Il est trop tard pour un « ravalement de
façade » de votre régime
Pour accaparer à votre profit et à celui de vos
obligés les richesses du pays, les revenus de
son gaz et de son pétrole, vous avez utilisé
votre police politique afin de maintenir notre
peuple dans la misère et la hogra. Et vous avez
fait torturer et tuer des dizaines de milliers
d’hommes et de femmes. La gégène et le chiffon
sont devenus vos instruments ordinaires de
pouvoir, faisant de vos agents autant de
criminels – souvent devenus des psychopathes et
des névrosés.
Votre gestion du pays est devenue si désastreuse
qu’on peut se demander s’il pourra retrouver un
jour ses lettres de noblesse, le respect et sa
place éminente dans la sphère des nations. Et si
le sort que vous lui préparez n’est pas celui de
la Somalie. Vous avez, paraît-il, déclaré à
Bouteflika, à Saïd Sadi et à l’ex-Premier
ministre Mouloud Hamrouche que « l’Algérie va
mal », le DRS ayant fait un sondage auprès du
peuple algérien pour mesurer le mécontentement
de la rue. Mais les Algériens n’ont pas besoin
de sondages du DRS ou de tout autre organe du
pouvoir pour connaître leur désarroi. La misère
sociale et le sentiment d’injustice s’étalent
dans les rues depuis des années. C’est pourquoi
les émeutes de janvier 2011 vous ont fait
paniquer : plus violentes et massives que celles
qui secouent presque quotidiennement le pays
depuis dix ans, elles vous ont amené à tenter de
« prendre les devants », parce que, en effet,
vous risquez gros.
Il y a trois sortes de généraux dans le monde
arabe, selon leur place dans l’appareil de
pouvoir. Il y a la version des régimes de Ben
Ali ou Moubarak, qui n’ont jamais eu affaire à
une révolte de grande ampleur de la rue : pris
de panique, ils ont multiplié les discours pour
tenter de calmer le peuple et de négocier, avant
de vouloir faire sortir l’armée dans la rue pour
faire peur – mais ses chefs sont restés en
retrait. Et il y a la version Nezzar ou Kadhafi,
ceux qui ne parlent pas, mais qui tirent sur la
foule à balles réelles quand elle les menace.

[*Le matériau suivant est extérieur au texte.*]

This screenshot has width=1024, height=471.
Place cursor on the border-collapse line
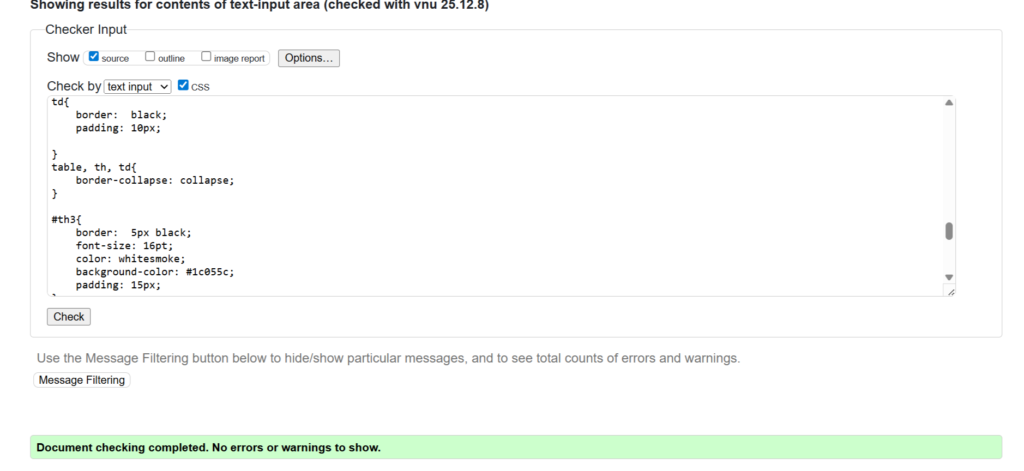point(154,181)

Vous incarnez sans doute la troisième catégorie,
variante perverse de la précédente : après avoir
usé de la pire violence, avec votre coup d’État
de 1992 et le « fleuve de sang » qui a suivi,
vous avez instauré la manipulation et le
mensonge pour « gérer le peuple ». Pour tenter
de mater le peuple qui bouge, le peuple qui
vibre, le peuple qui se révolte, le peuple qui
hurle son besoin de démocratie, vous avez
organisé le simulacre d’une opposition entre des
partis clonés et un président cloné.
Depuis votre coup d’État de 1992, on ne voit
plus le bout du tunnel. Chaque jour apporte son
lot de désolations. Rien n’a changé. Pire, on
assiste dix-neuf ans plus tard à un reformatage
de la vie politique pour remettre en selle des
barons qui ont violé l’intimité de ce pays à la
place d’un autre déclinant. Mais tenter un
ravalement de façade avec un Mouloud Hamrouche,
un Saïd Sadi ou un autre, par des manœuvres déjà
mille fois vues pendant les années noires ne
changera rien à l’aspiration du peuple au
changement radical de la République.
Le peuple algérien ne se contentera pas du
départ de Bouteflika, il veut la fin de la
police politique qui l’a amené au pouvoir. Et le
prétendu bras de fer qui oppose la façade du
« pouvoir » algérien incarné par ce dernier à la
Coordination nationale pour le changement et la
démocratie (CNDC) n’est certainement pas la voie
pour y parvenir. Certes, au sein de la
coordination, il y a des hommes et des femmes
qui méritent le respect de tous les Algériens.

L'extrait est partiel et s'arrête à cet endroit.